Une équipe de l’université chimico-technologique Mendeleïev de Moscou a mis au point un procédé efficace pour nettoyer l’eau du pétrole brut et autres hydrocarbures émulsionnés, qui flottent à sa surface ou reposent au fond. Leur méthode consiste en une « immobilisation », ou autrement dit dans le fait de lier un sorbant habituel et des microbes spécialisés dans la destruction (voire l’absorption) du pétrole et de ses dérivés. Ce procédé permet non seulement de collecter les polluants mais aussi de les transformer, au final, en eau et en gaz carbonique. Les chimistes de Moscou sont parvenus en outre, pour la première fois, à obtenir que ces sorbants soient réutilisables, contrairement à leurs équivalents existants. Ces microbes ont été sélectionnés parmi des souches présentes dans un milieu riche en produits pétroliers et bien accoutumées aux hydrocarbures dont elles se nourrissent.

 

DES MICROBES GRIGNOTEURS DE PÉTROLE

Pour réaliser les matrices permettant d’immobiliser ces microbes, les chercheurs ont testé des substrats durs des plus divers, allant de différents sorbants en vrac, tels des granulés poreux, à des tissus agglomérés. Ce procédé consiste à immobiliser les microbes sur un plan chimique et physique à l’aide d’un substrat dans lequel ils poursuivent leur activité sans la modifier. La difficulté est liée à la limitation de la liberté de manœuvre de ces microorganismes, devenus « prisonniers », qui risque d’étouffer leur activité vitale. Afin de rendre ces « biosorbants » réutilisables, les chercheurs ont fait alterner les différents cycles de travail et de repos des microbes. Les microorganismes doivent en effet être soumis à un « lavage » et à un renouvellement de leur nourriture par des solutions spéciales plus assimilables contenant des phosphates et des nitrates.

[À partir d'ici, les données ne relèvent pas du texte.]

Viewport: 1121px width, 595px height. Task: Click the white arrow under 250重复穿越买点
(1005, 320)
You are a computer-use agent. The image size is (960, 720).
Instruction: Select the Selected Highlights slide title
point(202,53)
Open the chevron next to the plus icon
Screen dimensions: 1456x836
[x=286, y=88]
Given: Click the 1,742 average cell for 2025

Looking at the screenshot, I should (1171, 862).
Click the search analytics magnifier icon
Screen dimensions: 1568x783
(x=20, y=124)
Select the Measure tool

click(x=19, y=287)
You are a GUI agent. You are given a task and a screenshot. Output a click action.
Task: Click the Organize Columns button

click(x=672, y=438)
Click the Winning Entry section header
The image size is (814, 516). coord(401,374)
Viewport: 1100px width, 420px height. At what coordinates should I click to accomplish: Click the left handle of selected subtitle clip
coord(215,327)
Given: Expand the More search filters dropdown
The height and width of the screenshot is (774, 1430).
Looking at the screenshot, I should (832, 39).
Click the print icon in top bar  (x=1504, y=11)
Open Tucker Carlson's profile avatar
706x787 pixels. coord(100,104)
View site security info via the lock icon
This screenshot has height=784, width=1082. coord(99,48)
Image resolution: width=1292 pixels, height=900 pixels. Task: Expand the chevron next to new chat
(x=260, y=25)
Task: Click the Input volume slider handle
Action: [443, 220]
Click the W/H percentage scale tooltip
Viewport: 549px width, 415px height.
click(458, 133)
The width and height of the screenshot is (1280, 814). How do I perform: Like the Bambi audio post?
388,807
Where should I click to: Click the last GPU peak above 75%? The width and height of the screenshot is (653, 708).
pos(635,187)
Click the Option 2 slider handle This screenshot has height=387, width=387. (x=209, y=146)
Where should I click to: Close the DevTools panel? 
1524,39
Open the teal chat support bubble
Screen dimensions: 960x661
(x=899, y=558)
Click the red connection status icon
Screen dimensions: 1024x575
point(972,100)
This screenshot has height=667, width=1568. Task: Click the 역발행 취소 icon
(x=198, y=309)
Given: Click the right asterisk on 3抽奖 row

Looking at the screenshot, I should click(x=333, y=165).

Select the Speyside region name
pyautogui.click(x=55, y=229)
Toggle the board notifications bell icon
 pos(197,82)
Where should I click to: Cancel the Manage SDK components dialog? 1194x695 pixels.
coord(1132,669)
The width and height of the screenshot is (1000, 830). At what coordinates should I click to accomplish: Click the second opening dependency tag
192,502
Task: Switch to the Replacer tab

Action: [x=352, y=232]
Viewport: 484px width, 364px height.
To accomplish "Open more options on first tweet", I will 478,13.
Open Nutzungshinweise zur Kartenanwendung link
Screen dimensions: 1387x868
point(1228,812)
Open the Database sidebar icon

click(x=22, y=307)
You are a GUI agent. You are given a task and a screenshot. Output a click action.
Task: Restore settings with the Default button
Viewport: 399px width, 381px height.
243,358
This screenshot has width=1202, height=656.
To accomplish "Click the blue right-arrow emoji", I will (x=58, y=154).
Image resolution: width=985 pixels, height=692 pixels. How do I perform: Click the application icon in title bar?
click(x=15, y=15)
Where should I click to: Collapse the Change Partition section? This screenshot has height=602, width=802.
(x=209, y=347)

DES TECHNIQUES SONT DÉJA OPÉRATIONNELLES

Non nuisibles à l’environnement, ces microorganismes peuvent être utilisés comme un filtre, ou peuvent être directement saupoudrés dans le liquide.


Puis, associés à un tissu aggloméré, ils peuvent même empêcher l’évaporation de fractions légères d’hydrocarbures, comme l’essence. La plupart des techniques sont déjà opérationnelles et plusieurs dépôts de brevet sont en cours.